New CEFR Alignment Course Developed in Collaboration with NILE

St. Gallen, April 2026 – ‘CEFR Alignment for Teachers: In the Age of AI’, a free, interactive course, is now available on Avallain Magnet, our peerless, AI-integrated learning management system. It will be officially launched at the IATEFL International Conference and Exhibition 2026 (21st–24th April). 

Developed through the shared efforts of the Avallain team and CEFR specialists Dr Elaine Boyd and Thom Kiddle at NILE, it helps language teachers align, evaluate and adapt generated texts, while strengthening their ability to make pedagogically sound decisions for learners at different CEFR levels.

A Framework That Continues to Shape Language Education

In 2001, the Common European Framework of Reference for Languages (CEFR) marked a defining moment in language education. It established a standard framework for describing language proficiency and achievement. Over the past 25 years, we can see its significant impact across course design, level benchmarking, assessment frameworks and published learning materials. 

While the CEFR has been widely used, alignment has not always been done consistently or transparently. In some instances, claims of CEFR alignment are not clearly substantiated or supported by defined principles or practices. This raises important questions about validity and professional accountability, which this course aims to address by deepening understanding and improving alignment decisions.
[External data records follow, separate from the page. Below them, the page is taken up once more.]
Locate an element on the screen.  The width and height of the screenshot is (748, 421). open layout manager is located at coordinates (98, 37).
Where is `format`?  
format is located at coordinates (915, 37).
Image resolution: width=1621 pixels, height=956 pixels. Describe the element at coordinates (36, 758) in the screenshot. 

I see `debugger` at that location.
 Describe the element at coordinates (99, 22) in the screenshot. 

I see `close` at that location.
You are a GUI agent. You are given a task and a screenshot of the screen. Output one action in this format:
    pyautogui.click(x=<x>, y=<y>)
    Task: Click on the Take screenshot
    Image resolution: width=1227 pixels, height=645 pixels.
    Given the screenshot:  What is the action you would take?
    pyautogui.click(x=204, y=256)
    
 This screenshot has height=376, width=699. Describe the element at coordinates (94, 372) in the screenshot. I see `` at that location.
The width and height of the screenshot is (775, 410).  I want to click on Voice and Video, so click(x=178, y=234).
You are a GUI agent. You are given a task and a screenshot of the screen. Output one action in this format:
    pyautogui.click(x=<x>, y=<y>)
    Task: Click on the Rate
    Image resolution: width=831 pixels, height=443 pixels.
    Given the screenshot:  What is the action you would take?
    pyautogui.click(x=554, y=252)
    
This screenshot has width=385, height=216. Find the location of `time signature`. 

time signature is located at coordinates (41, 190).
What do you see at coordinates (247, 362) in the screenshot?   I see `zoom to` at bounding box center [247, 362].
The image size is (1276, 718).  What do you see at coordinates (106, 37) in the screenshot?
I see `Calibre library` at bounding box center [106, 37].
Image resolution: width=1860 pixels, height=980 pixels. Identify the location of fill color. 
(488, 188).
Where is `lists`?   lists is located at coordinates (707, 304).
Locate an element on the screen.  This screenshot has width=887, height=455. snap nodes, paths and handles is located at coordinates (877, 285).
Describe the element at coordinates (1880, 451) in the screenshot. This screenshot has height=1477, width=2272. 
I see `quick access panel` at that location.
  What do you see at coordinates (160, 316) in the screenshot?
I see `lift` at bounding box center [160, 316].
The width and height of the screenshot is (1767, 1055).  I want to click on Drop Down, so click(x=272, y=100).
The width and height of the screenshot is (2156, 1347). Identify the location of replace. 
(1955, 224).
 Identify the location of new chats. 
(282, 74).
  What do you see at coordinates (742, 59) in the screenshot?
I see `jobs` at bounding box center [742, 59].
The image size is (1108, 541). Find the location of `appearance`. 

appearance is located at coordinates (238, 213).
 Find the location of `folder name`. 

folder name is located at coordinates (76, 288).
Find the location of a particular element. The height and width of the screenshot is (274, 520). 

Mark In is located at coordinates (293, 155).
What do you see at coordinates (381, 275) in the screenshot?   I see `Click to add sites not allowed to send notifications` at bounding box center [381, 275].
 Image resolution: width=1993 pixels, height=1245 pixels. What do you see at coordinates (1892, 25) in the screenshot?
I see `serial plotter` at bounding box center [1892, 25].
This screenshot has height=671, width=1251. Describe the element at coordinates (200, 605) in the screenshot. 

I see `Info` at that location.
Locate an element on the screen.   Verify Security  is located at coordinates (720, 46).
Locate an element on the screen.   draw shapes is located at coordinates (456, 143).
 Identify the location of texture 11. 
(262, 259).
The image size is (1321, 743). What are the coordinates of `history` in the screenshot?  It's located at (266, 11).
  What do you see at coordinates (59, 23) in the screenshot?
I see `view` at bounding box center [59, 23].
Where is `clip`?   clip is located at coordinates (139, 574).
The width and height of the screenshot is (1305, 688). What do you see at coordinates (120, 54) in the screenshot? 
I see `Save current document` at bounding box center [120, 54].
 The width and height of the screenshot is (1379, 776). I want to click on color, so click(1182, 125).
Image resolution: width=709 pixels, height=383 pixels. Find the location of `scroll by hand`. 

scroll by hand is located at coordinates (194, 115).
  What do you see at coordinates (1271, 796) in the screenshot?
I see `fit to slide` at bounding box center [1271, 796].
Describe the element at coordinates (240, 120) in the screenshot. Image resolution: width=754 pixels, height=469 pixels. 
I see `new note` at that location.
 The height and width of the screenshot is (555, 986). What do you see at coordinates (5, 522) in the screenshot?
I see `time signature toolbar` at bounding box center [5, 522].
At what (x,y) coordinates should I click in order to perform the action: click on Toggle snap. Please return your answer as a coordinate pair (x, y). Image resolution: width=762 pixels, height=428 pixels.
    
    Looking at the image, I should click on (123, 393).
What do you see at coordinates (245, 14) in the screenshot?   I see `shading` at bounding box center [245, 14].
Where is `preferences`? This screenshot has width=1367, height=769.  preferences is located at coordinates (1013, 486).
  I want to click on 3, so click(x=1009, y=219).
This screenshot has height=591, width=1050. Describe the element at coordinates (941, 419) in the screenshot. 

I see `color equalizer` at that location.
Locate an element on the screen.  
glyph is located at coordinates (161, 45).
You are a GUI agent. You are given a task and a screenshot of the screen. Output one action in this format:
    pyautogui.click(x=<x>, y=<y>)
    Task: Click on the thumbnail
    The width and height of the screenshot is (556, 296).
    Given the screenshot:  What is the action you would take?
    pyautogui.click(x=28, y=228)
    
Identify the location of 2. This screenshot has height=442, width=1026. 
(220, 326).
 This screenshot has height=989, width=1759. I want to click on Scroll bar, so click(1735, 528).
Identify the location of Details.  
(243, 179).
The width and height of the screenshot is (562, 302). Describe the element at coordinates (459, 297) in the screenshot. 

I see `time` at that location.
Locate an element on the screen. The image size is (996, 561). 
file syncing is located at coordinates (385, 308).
CEFR Alignment in the Age of AI

The rapid growth and adoption of AI in language education were another key driver behind the creation of ‘CEFR Alignment for Teachers: In the Age of AI’. Teachers can now generate context-specific, personalised learning materials more quickly than ever. This creates new opportunities to adapt content to learners’ needs with greater speed and flexibility. 

However, as seen in past misuse of the CEFR, the availability of these tools does not in itself ensure that materials are appropriate for a given level. The risk of misalignment remains, particularly where outputs are not evaluated against the descriptors, scales and principles that underpin the framework.

The course addresses this challenge and reinforces the need for informed teacher judgment by strengthening teachers’ knowledge and skills in applying the CEFR. Its aim is to build confident teachers who can make sound decisions and ensure that alignment claims are both pedagogically sound and professionally defensible.

Flexible Learning, Grounded in Practice

During the course, language teachers will gain a broad understanding of the CEFR’s scope, familiarise themselves with specific levels and scales and ultimately deepen their knowledge of its structure.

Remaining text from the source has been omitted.